— Task list —
[A] In the blog post about a cold weekend at home with the writer's son, what did the naturalist lay out on the lawn for the birds?
[B] Pick up the blog post about the cold weekend with the writer's son right after its last sentence and keep it going.

— Extract to read —

----------------------------------------

Saturday, January 19, 2008

“All our dreams can come true, if we have the courage to pursue them.” Walter Elias Disney.

He is one of my hero’s but I’ll get back to that later.

This past weekend was a “Phil” weekend. I’m blessed because I get weekends that a lot of dads don’t have the privilege to have. Alone, time to spend with my son. Since it was so cold in the Midwest,(I think the high wind chill is estimated at minus 20) we hunkered down in the hacienda and watched shows that only a son and dad would watch. Terminator, Smash Lab, you know, things that bring the little boy out of a dad.

Well there was a moment, while watching “Animal Planet” that gave me pin point laser focus on how life should be for me, and those around me.

I have always felt that one of the best ways to understand life is to study nature. It holds all the answers if we take the time to surround ourselves by it and learn. Fortunately for us we didn’t have to travel any further than my living room and of course channel 43 on my cable box. Yet, watching I unearthed a diamond of information.

Let me tell you how it went.

We were watching a naturalist doing something I try to regularly do. He was giving. I often find that I receive my best lessons after I have first offered alms. In this case bread – He was laying it out on a lawn for the birds. Within minutes (and with nothing more than a half a loaf of stale Wonder bread) he filled the lawn. As far as the birds were concerned there was abundance; you couldn't take a single step without hitting food. There was so much food that (I am sure) birds were migrating from across the plant for the feast, it was windfall for the feathered flock, it was a…well, there was a lot bread. You get the point.

----------------------------------------

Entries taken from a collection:
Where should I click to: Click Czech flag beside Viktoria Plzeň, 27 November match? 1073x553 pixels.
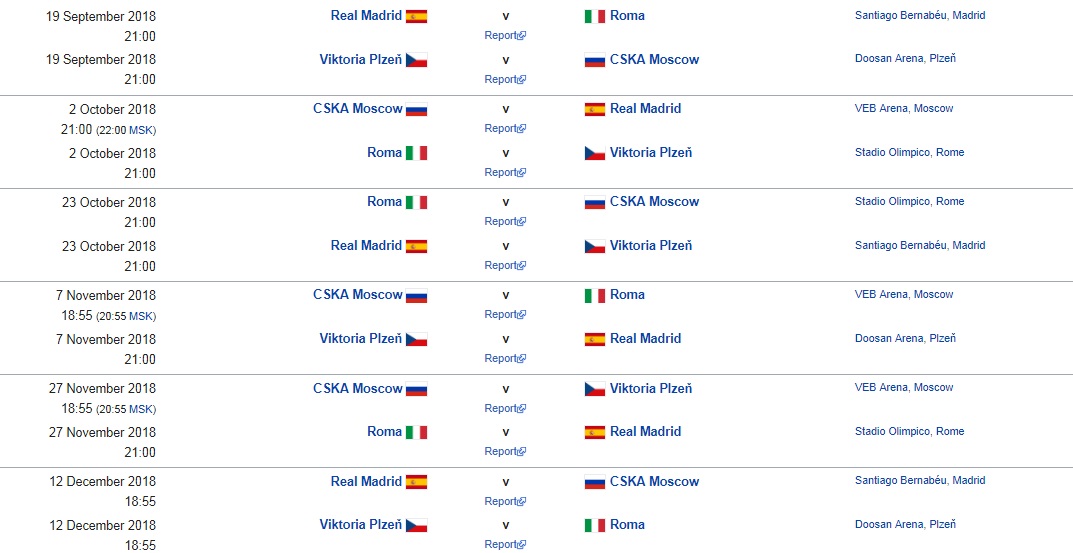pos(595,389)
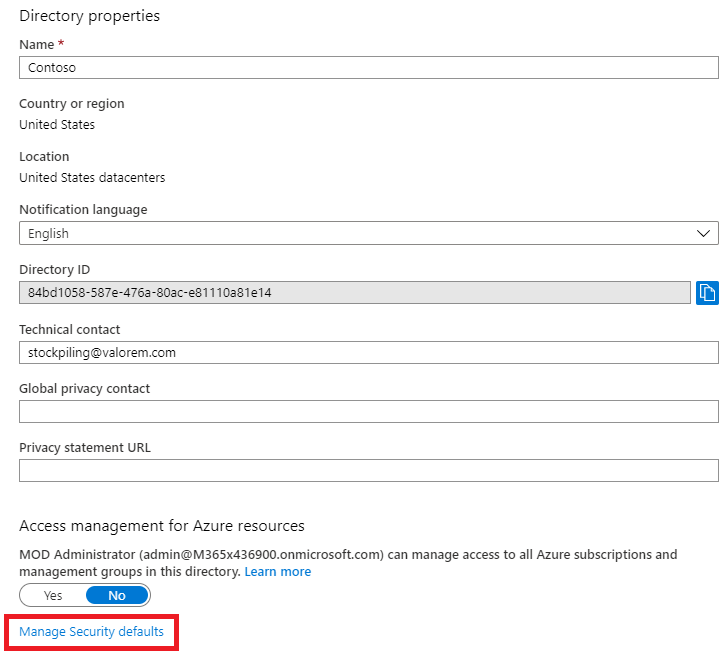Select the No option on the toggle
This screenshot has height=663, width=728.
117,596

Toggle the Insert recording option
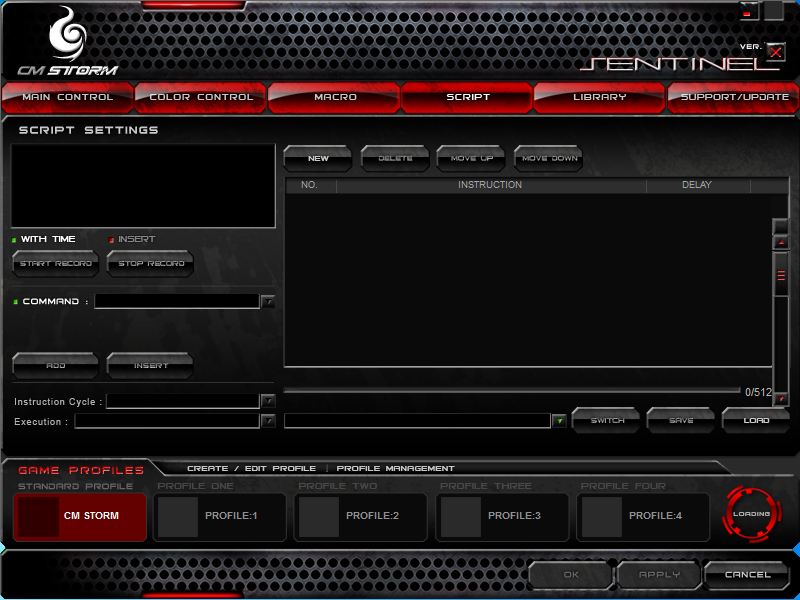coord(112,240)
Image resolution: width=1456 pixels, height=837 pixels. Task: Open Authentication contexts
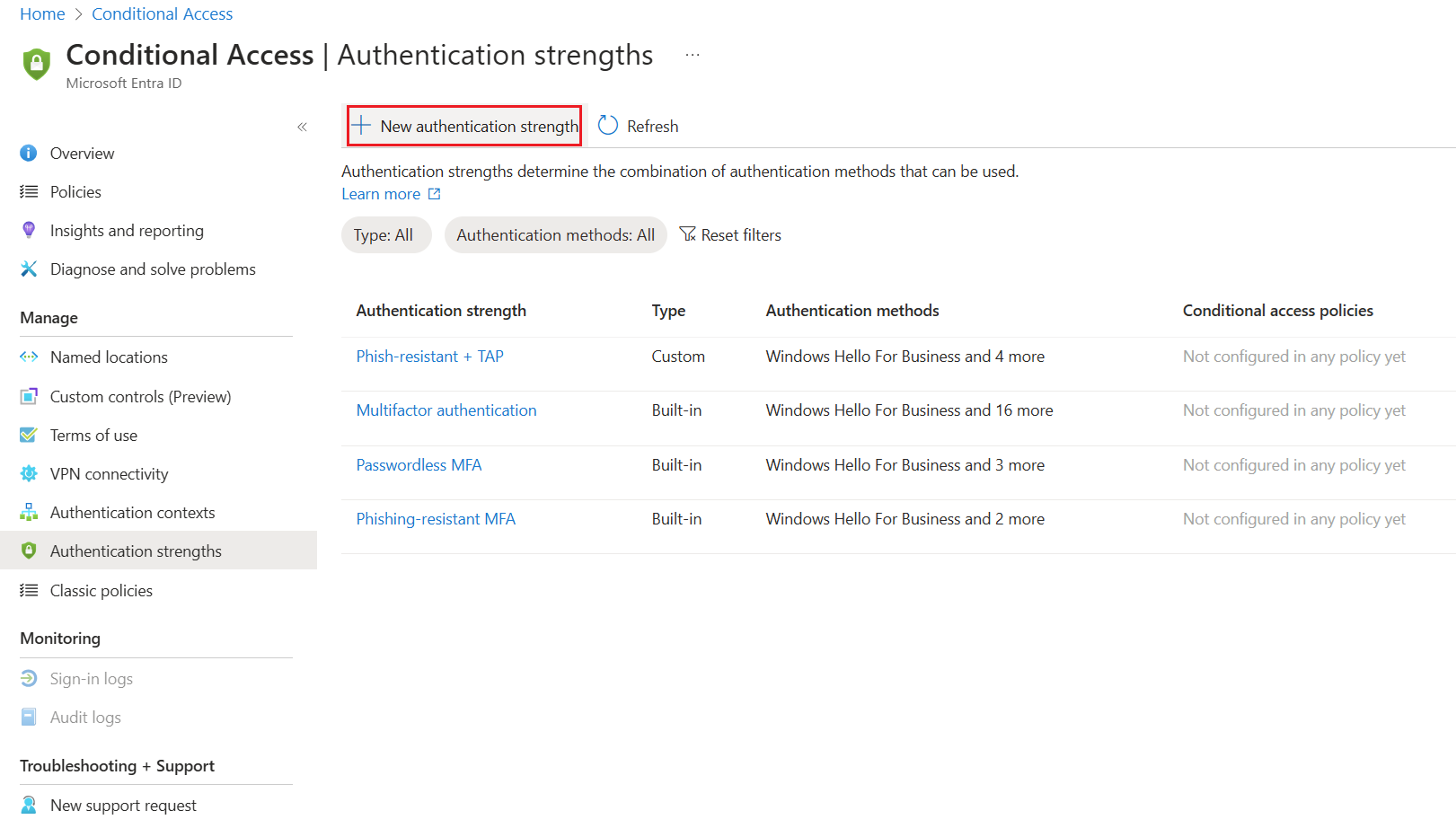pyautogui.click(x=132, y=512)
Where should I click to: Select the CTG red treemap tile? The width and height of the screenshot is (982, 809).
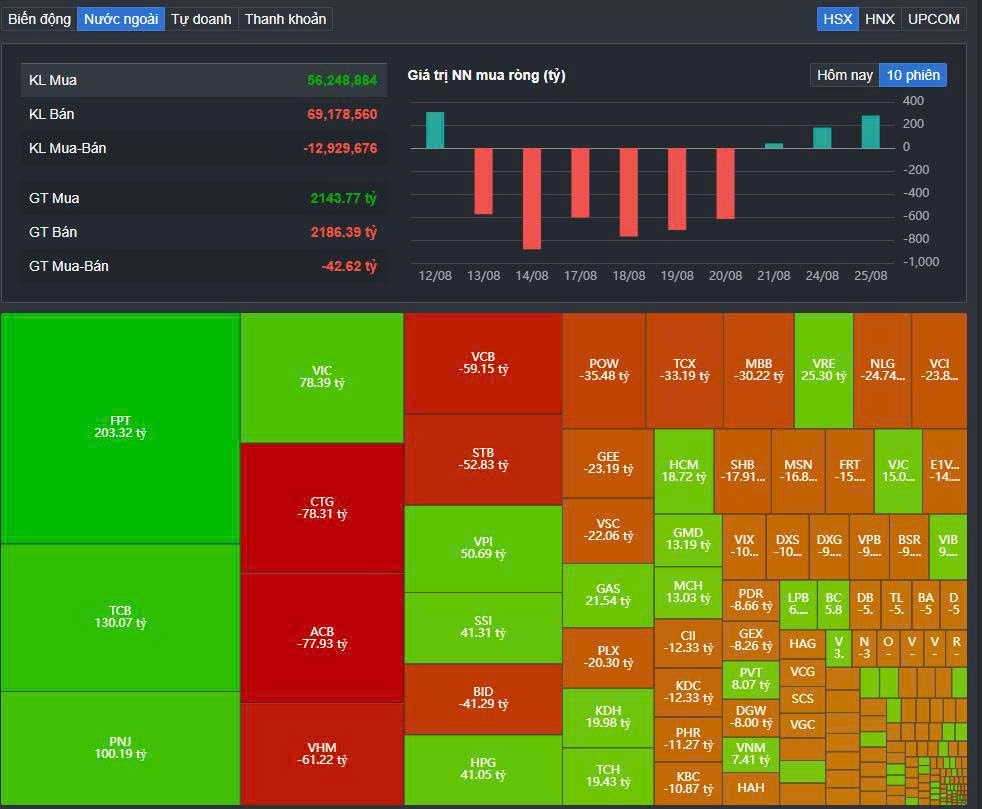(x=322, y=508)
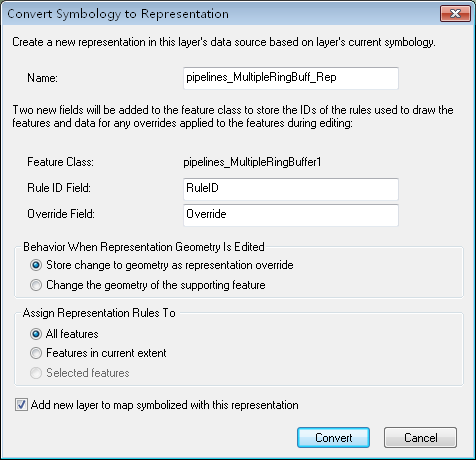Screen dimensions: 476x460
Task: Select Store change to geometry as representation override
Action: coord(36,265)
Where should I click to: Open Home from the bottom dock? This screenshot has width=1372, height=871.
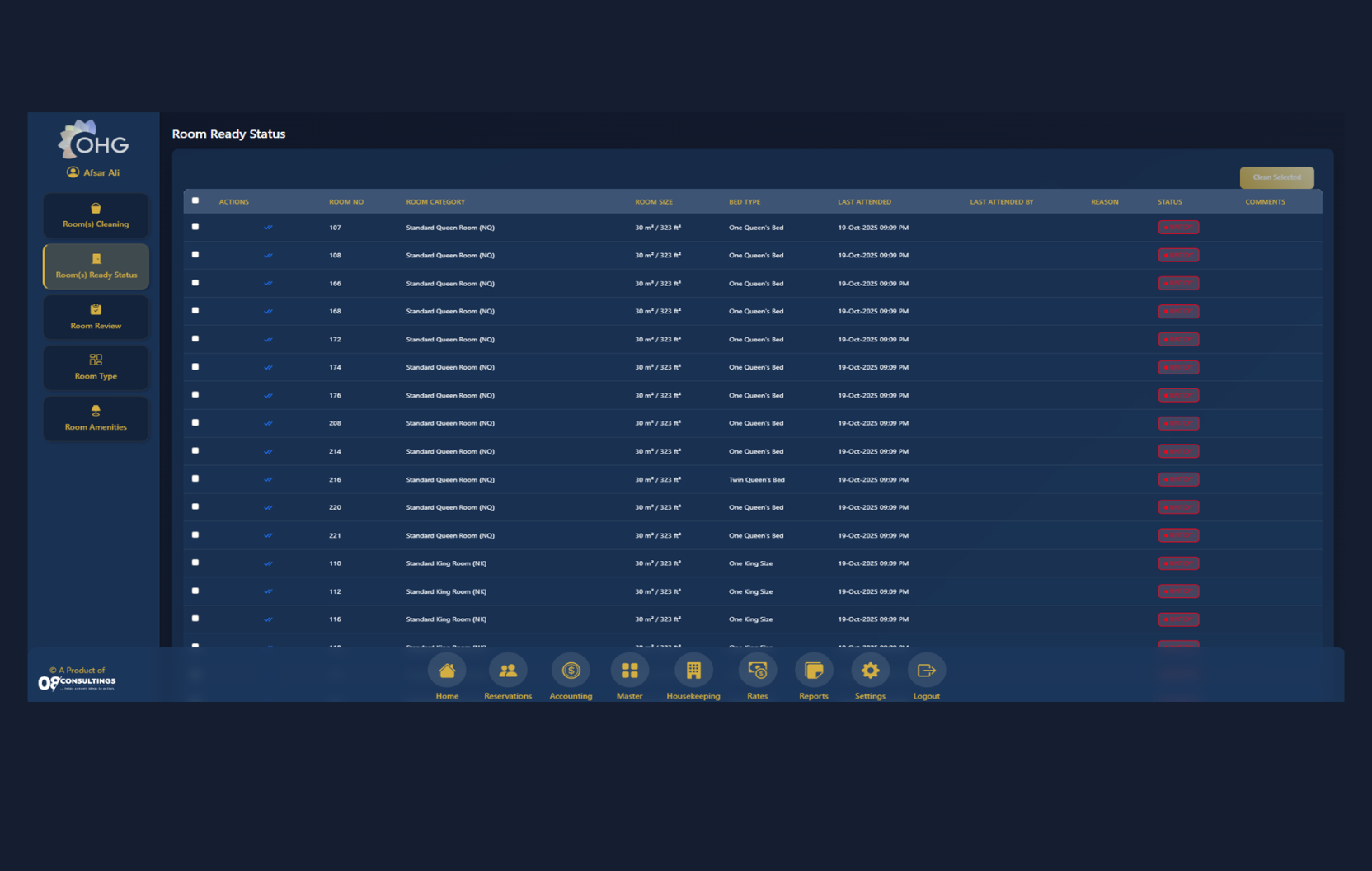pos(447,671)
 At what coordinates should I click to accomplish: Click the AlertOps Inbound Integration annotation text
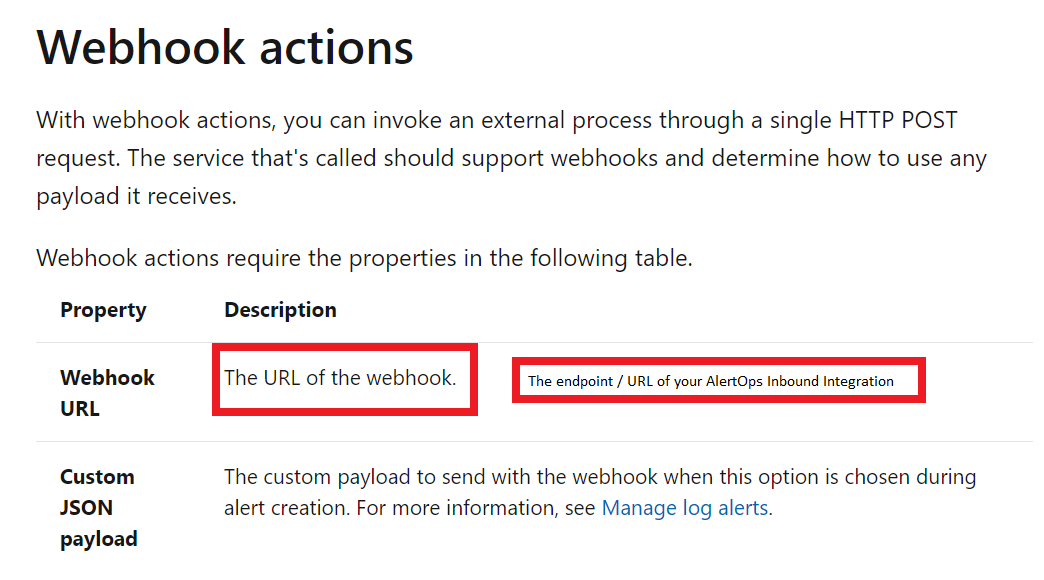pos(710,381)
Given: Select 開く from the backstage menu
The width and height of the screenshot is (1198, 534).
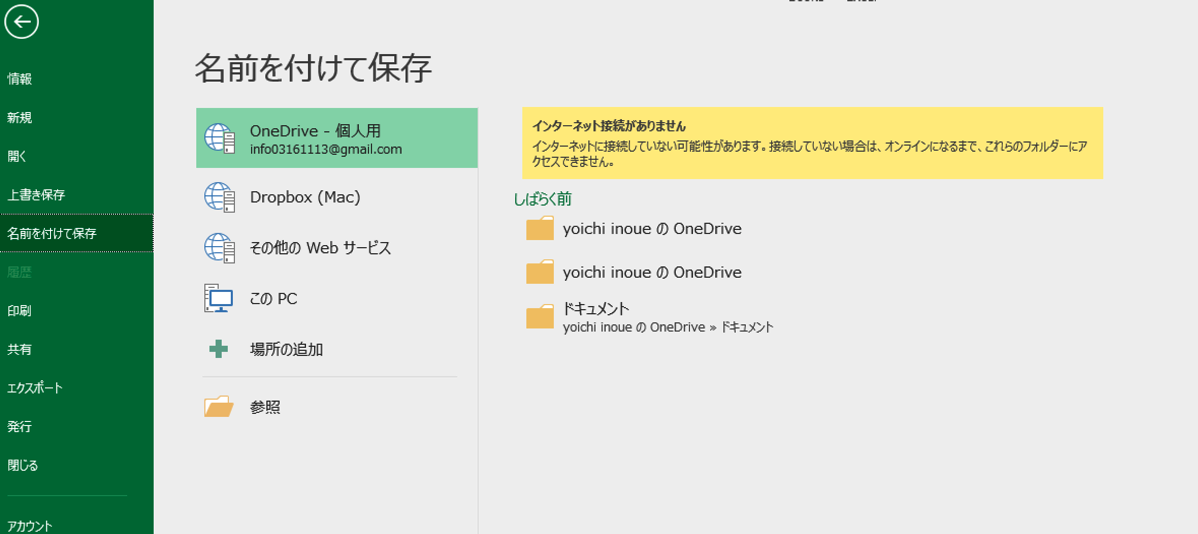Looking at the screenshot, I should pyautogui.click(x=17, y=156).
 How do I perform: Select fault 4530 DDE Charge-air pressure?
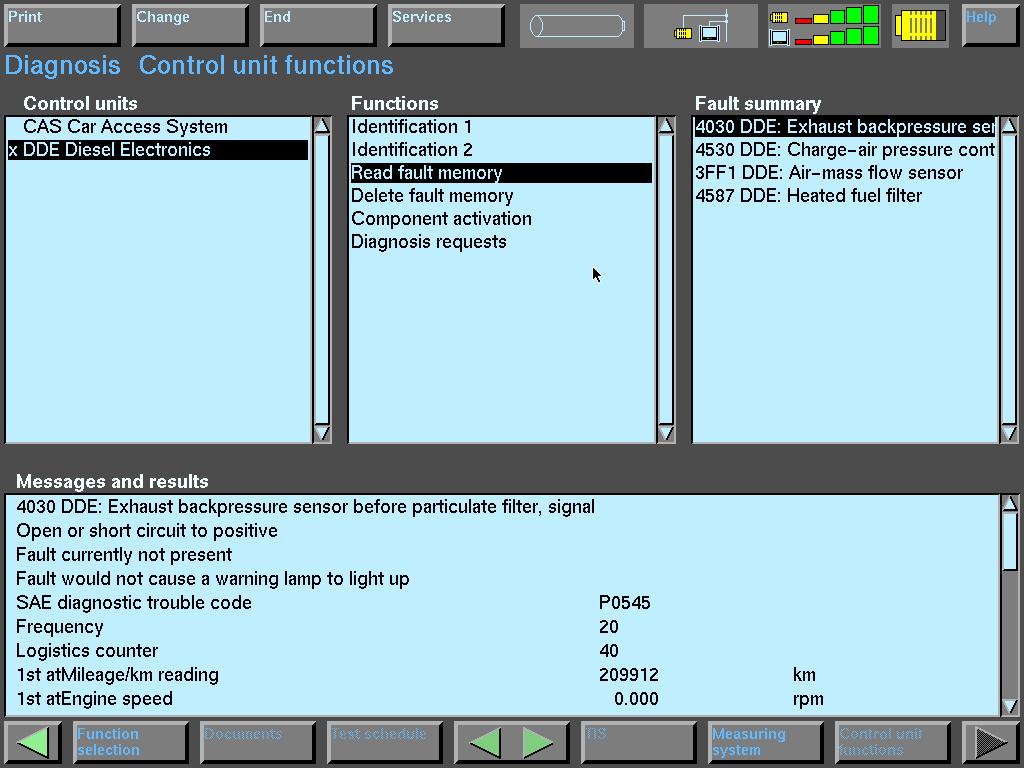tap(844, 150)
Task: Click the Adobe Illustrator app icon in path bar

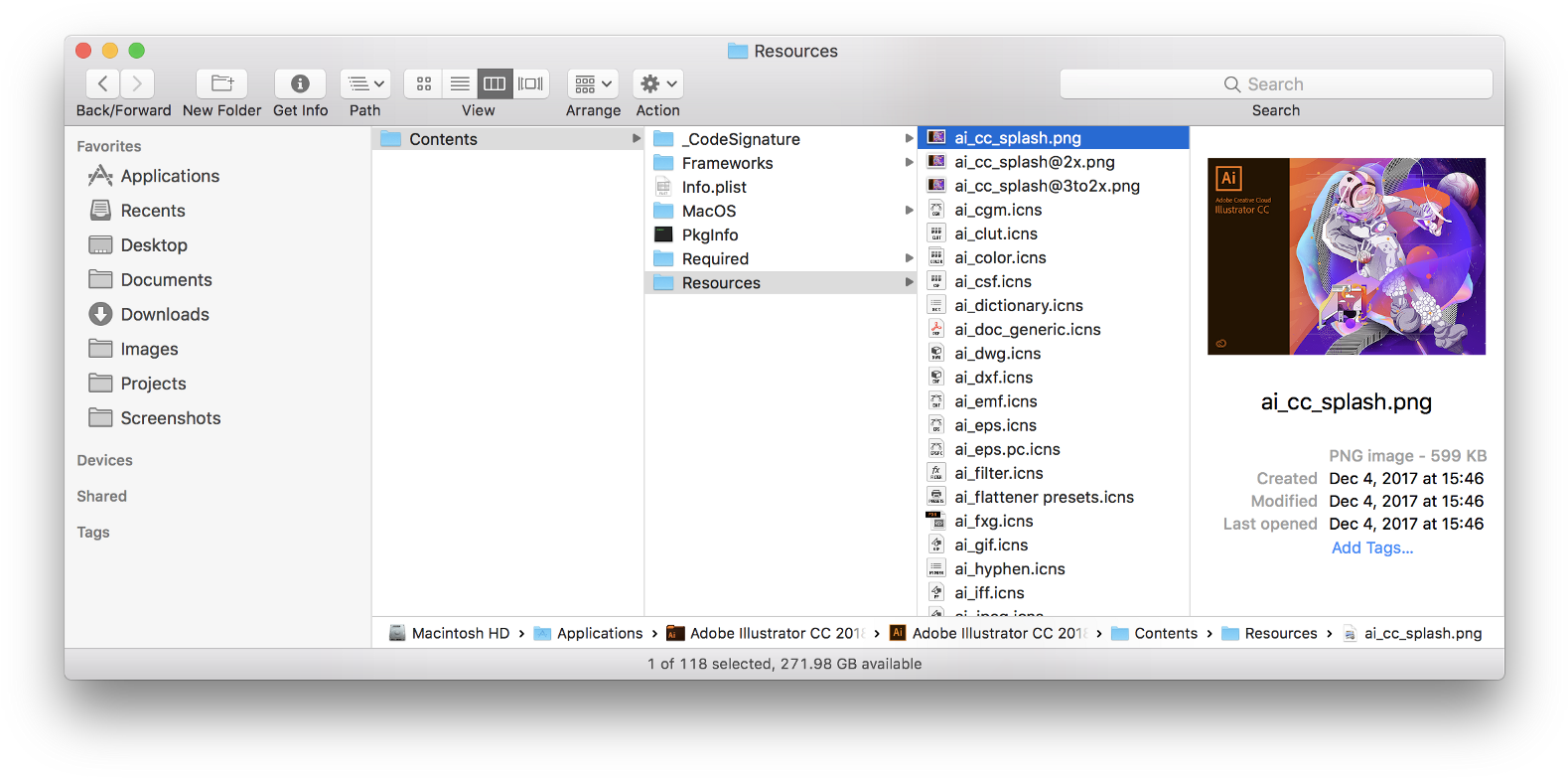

----------------------------------------

— Responses —
[A] Half a loaf of stale Wonder bread.

[B]
Anyway, once the feast was laid he, the naturalist retreated out of site and just commented on avian behavior. This is what we observed.

(Literally) within a matter of seconds three starlings landed in the middle of the lawn, in the middle of the bread. You could see that two of the birds were very young and the third bird (obviously the mother) was feeding them from her beak. Suddenly and without warning the mother flew away. You could see (but the babies could not) that she had not flown far, just a hundred yards or so, onto a neighbor’s roof, but far enough away for the chicks to feel abandoned. The two babies looked at each other helplessly, as though in an instant they had not only lost their mother, they had also lost their supply of food.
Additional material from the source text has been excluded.